Saturday, July 31, 2010

samsung 200hz technology

Samsung LCD TVs weren't the first to offer 200-hertz technology - this honor goes to the manufacturer's panel-production partner, Sony - but Samsung is hard on Sony's heels. The technology is intended to eliminate the weaknesses of older LCD TVs - in particular, the frequent motion blur. Besides top electronics, however, the TVs also need fast, responsive panels. Compared to older models, current liquid-crystal displays switch much more quickly from light to dark - and back. Without this added speed, the so-called "Motion Plus" technology would be totally ineffective.

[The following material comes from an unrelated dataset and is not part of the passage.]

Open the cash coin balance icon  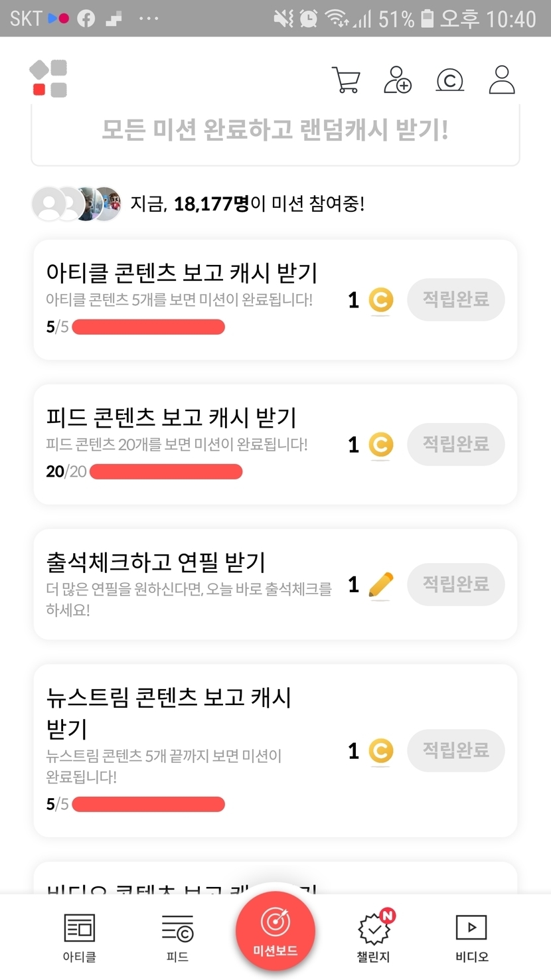(449, 80)
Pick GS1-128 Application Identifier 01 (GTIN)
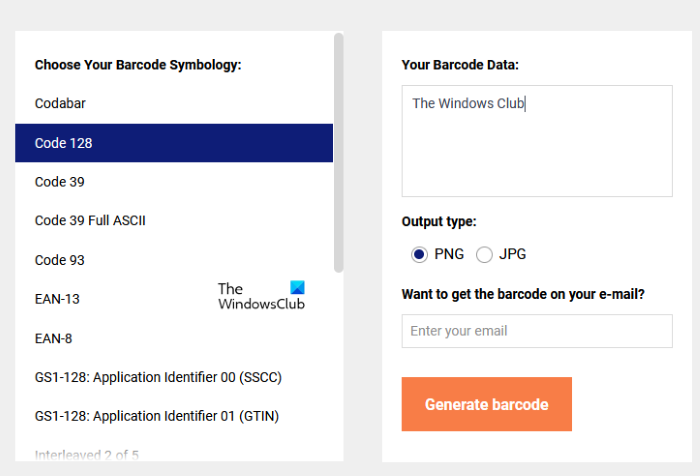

200 Hz Motion Plus generates 200 images per second, which is no easy task - TV channels (or DVD players) only deliver 25 per second. And, to complicate matters further, these 25 images appear not intact but, rather, split up into 50 "interlaced" images. To put it more clearly: A TV camera records images in horizontal lines. First, it records the uneven-numbered lines - first, third, fifth, and so on. These form the first interlaced image. The second interlaced image then consists of all the even-numbered lines - 2, 4, 6, and so on. One 50th of a second elapses between the recording of these two images, meaning a rolling football, for example, will be in a different position in the two images. This "interlacing" method of capturing images causes no bother on tube-based TVs.